Мне было слегка совестно, что я использую болезнь Иты, чтобы спасти себя, возможно, на моем месте другой человек поступил бы иначе, но тогда я приняла именно такое решение. И мне нужно было только дождаться подходящего момента. Благо картофелины хоть и косились на нас недобрыми настороженными взглядами, но не пытались нас снова связать. Вероятно, они были уверены, что бежать нам некуда, потому что мы находимся на их территории, и что в случае сопротивления процедуру связывания можно будет и повторить.
Я шла по туннелю, пригибая голову, и скоро нас вывели в большую комнату, которая тоже выглядела сырой и холодной, однако была обставлена некоторой мебелью и украшена гербами. На стене висели гобелены с геральдикой — зеленое полотно с изображением распустившегося цветка картофеля, вероятно, символ этой банды. Из деревянной мебели был один стол, на котором вразнобой стояли несколько пустых плошек их-под съеденного риса, маленький кувшинчик, валялся кусок смятой тряпицы. Между гербами стоял невысокий слегка покосившийся комод со следами плесени, на котором лежали разнообразные травы, чашки, толкушки, стояли несколько кувшинов разных размеров и форм, также на комоде лежали растения и цветы, что благоухали очень приятными ароматами.

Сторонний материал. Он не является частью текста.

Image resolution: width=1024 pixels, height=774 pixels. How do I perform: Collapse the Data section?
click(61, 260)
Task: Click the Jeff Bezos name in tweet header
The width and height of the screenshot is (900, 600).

А в дальнем конце комнаты в большой нише, вырытой в стене, сидела вся обвитая корнями, белобородая, сморщенная, пожухлая картошка. Насчет ее бороды стоило рассказать отдельно: это была не просто длинная борода, а самая длинная и пушистая бородища из всех, что я когда-либо видела. Она была словно белое море раскинута по почти всему полу комнаты. Не борода, а сугроб снега. Руки и ноги этой старой картофелины были сплошь покрыты ветвящимися наростами из корней, на ней не было обычной набедренной повязки, одета она была в некое подобие короткого красного кимоно, но без рукавов, при этом кимоно выглядело чистым и богато украшенным. Я сразу поняла, что этот протухший клубень с грядки у них тут главный. Когда нас ввели в комнату, он даже слегка приподнялся, шурша землей, и похрустывая корнями, вырываемыми из земли.
— Так, так! — заговорил он хрустящим голосом, как будто комья засохшей земли застряли у него в глотке. — Вот и наши воры!

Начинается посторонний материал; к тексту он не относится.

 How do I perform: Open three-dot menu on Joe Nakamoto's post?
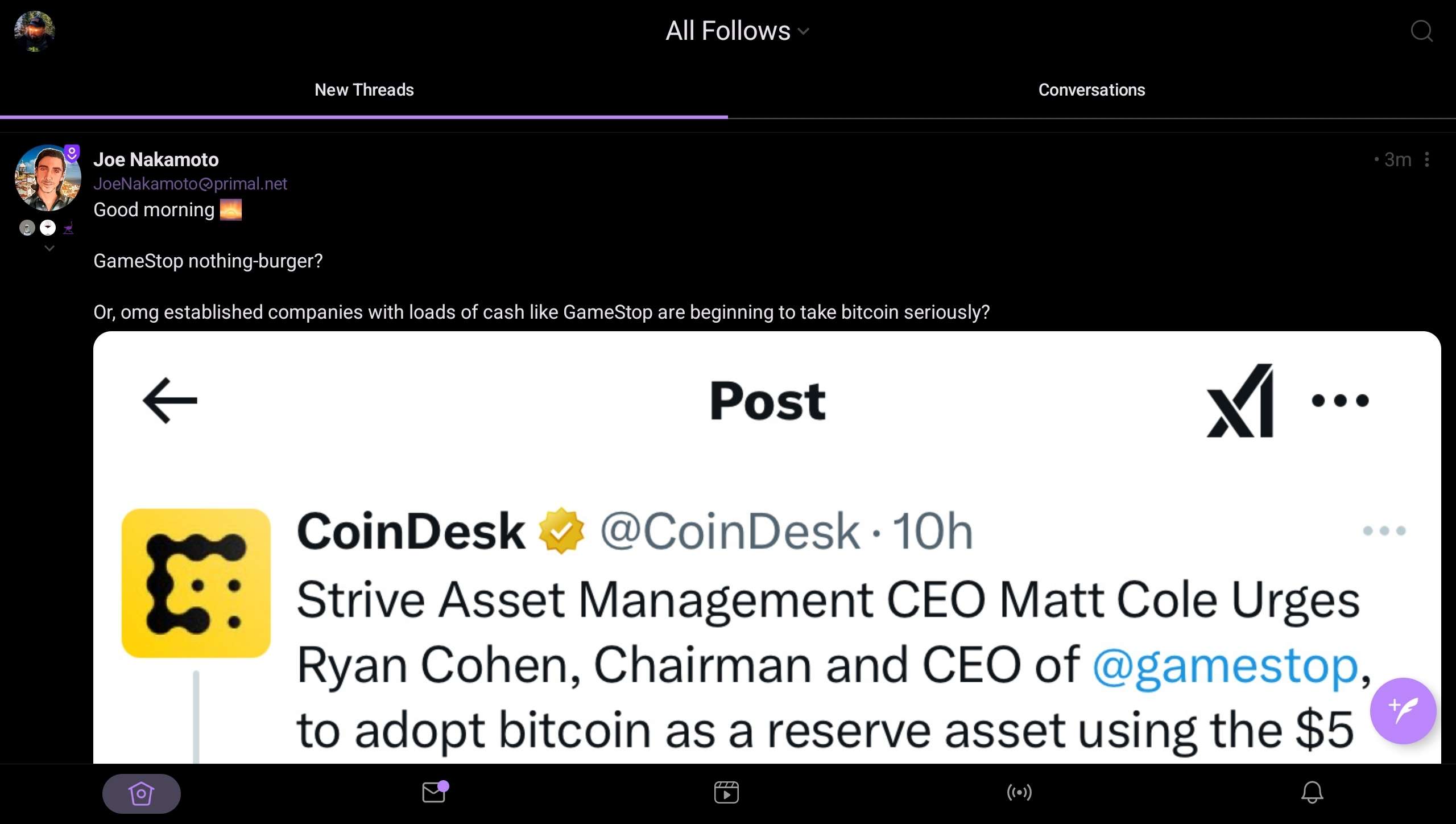click(1427, 160)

Только подойдя ближе, я увидела, что его глаза были закрыты, а длиннющие седые ресницы падали на отвисшие щеки, а потом терялись где-то в бороде. Я вдруг иронично хмыкнула про себя, что где-то я это уже видела. И не ошиблась.
— Поднимите мне веки! — главный у картофелин произнес это так властно, что я уже не смогла сдерживаться и хмыкнула в открытую.
«Тоже мне — великий демон», — подумала я.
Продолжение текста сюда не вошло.